▼

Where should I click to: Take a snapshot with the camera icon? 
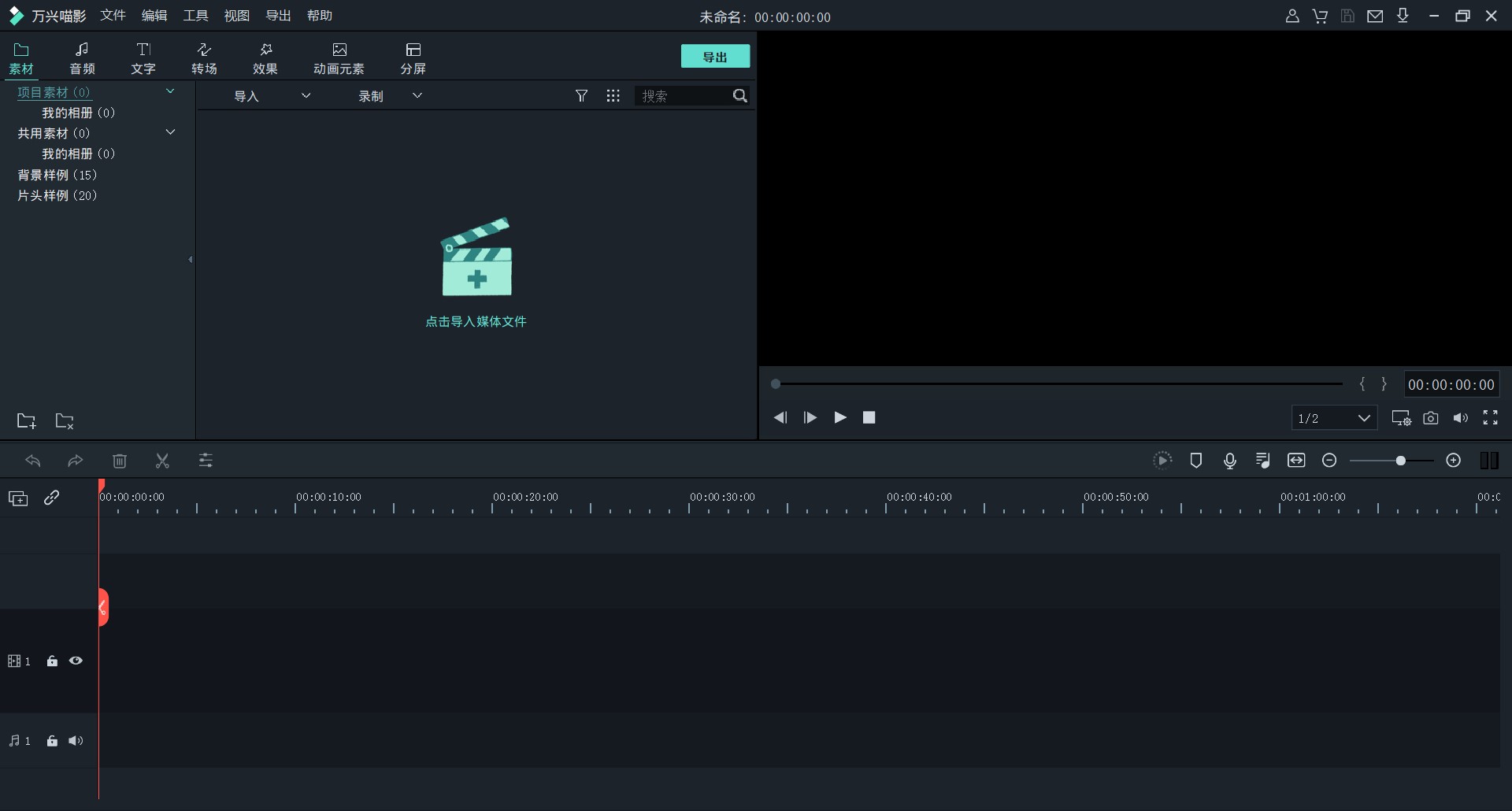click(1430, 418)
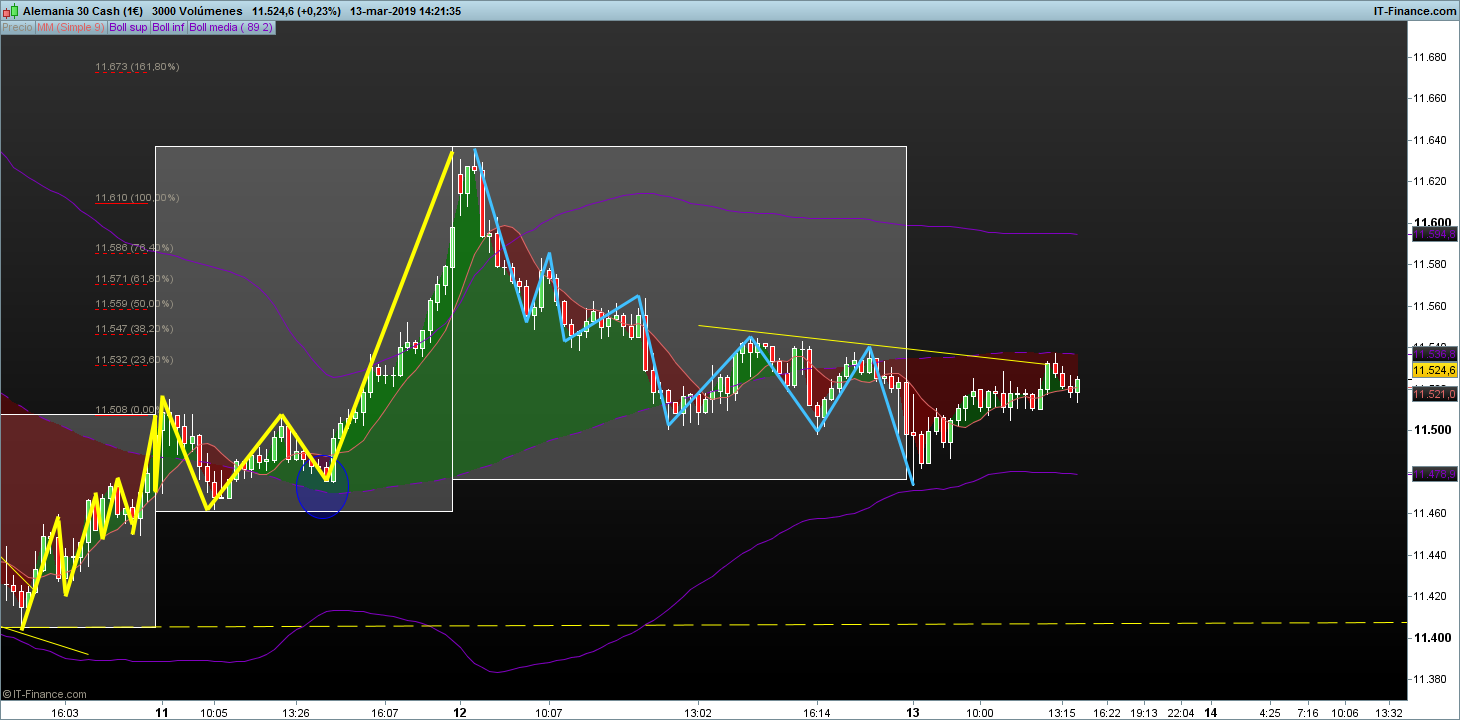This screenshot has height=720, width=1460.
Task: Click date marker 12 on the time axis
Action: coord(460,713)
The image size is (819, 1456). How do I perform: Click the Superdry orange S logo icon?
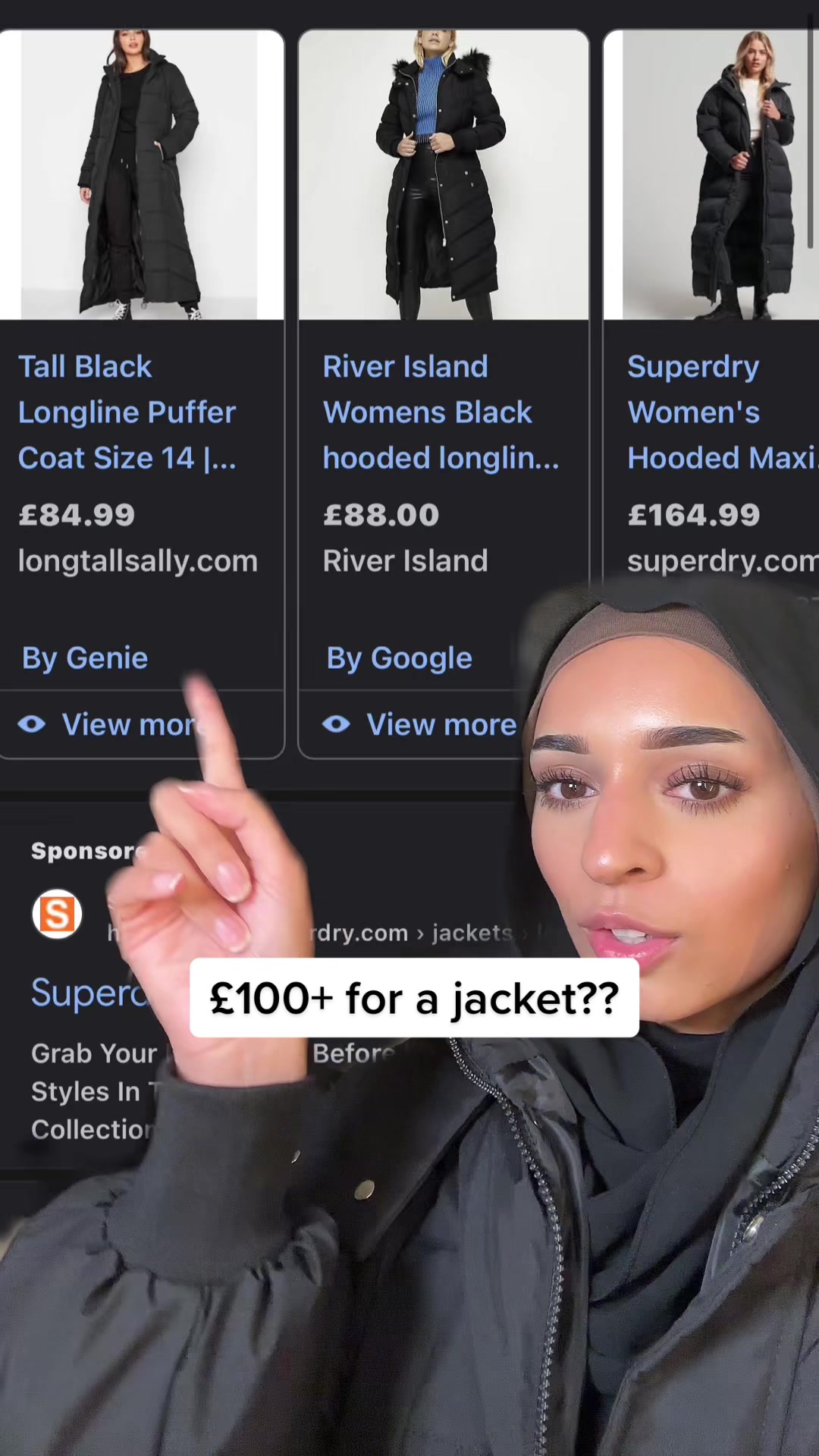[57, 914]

▲

▶ **Task objective**
Where the line containing "The image size" appears above, start there and set down each line exactly through the last line of the data; leave out every picture.

▶ **Task output**
The image size is (819, 1456). How do I perform: Click the Superdry orange S logo icon?
[57, 914]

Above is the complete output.